Но его внимание тут же привлек взгляд Элен, которая смотрела на него с отвращением. Роберваль провел ладонью по губам и обнаружил, что его рука мокра от слюны. Неужели все его слова обращались против него, если даже собственная жена его ненавидела? Он не мог стоять и прислонился к стражнику, находившемуся рядом.
Королевский адвокат:
— Потом вы приказали выпороть ее.
Голова Роберваля поникла, и слова были едва слышны.
— Говорите громче!
— Он сказал «чтобы пристыдить ее», монсеньер, — объяснил стражник.
— Сам великий король не посмел бы выпороть французскую дворянку, а тем более вы…
— Это был бред… из-за моей раны. Она не была выпорота.
— Ее не выпороли, но обрекли на явную смерть на этом проклятом острове.
— Она не умерла, он говорит, что она не умерла. Так в чем же мой грех?
— Вы спрашиваете о своих грехах? Неужели я должен их перечислить, монсеньер?
Роберваль ничего не ответил — он был просто не в силах.
— Приговор монсеньера графа к смерти через повешение; ложь, сказанная адмиралу о его племяннике и вашей племяннице; казнь ваших офицеров в Франс-Руа; ссылка монсеньера де Сен-Терра на остров посреди океана, где он был оставлен в кандалах на верную, смерть от голода или от рук дикарей- язычников; причастность к смерти маркиза де Турнона, друга и советника короля…
— Нет, нет, нет! Это было не так! Альфонс! Приведите Альфонса!
— Он здесь!
Роберваль подавил стон и успокоил дыхание. До этого им не удавалось разыскать Альфонса, чтобы привести его в суд. Теперь он здесь, со своим шустрым языком и сообразительным умом. Сможет ли он спасти его? Он узнает это по голосу Альфонса. Хватит ли рулевому смелости признаться в том, что он подстрекал Роберваля?..
— Вы не видели жестокой сцены на палубе, мэтр Альфонс?
— Я был внизу, но слышал об этом от монсеньера де Бомона.
— И?..
Тишина была угнетающей: зал замер, подобно сердцу Роберваля.
— Он сказал, что это был позор: преступление против короны в лице вице-короля, приговорившего мадемуазель к такому наказанию. Я умолял вице-короля отменить приговор, но ничто не могло смягчить его. Бомон и я решили, что не будем поднимать мятеж; а лучше расскажем генералу Картье о бедственном положении мадемуазель.
— И вы рассказали?
— Монсеньер, я был в руках вице-короля. Он приказал высадить колонистов в Кап-Бретон и вернуться во Францию. Я молил, я советовал…
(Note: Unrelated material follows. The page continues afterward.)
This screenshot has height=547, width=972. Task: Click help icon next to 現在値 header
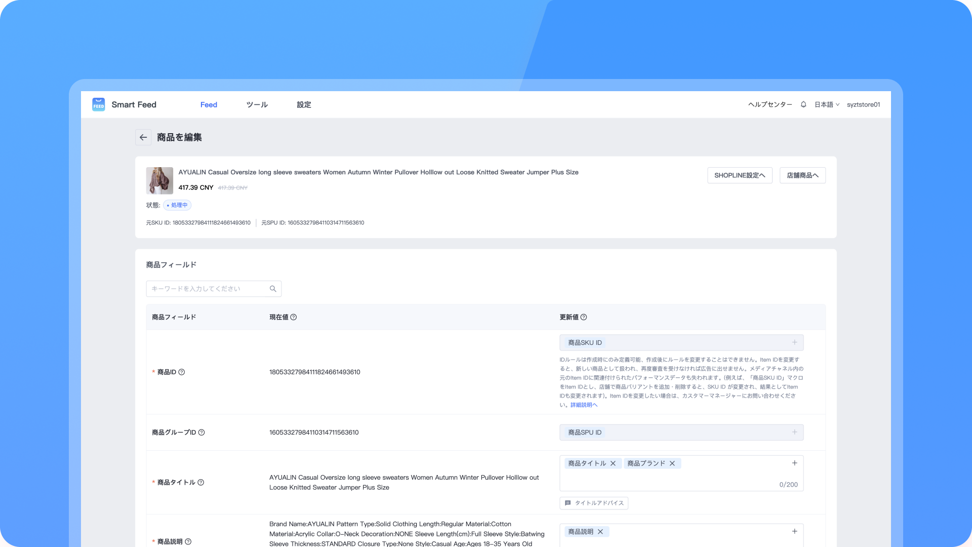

Предательство Альфонса было невероятным. Окончательно лишившись дара речи, Роберваль смотрел на нарядную фигуру рулевого.
— Потом, когда мы были невдалеке от побережья Франции, он показал мне бортовой журнал, в котором внес мадемуазель и графа в список погибших от чумы… там не было упомянуто об острове.
— И все же, мэтр, вы не рассказали об этом во Франции?
Альфонс развел руками.
— Кто поверил бы слову рулевого против слова вице-короля?
— Ты лжешь! Ты лжешь!
— Нет, это он лжет! Он заставил меня сделать это! Все это! Он сказал мне…
— Значит, вы признаете, что сделали это?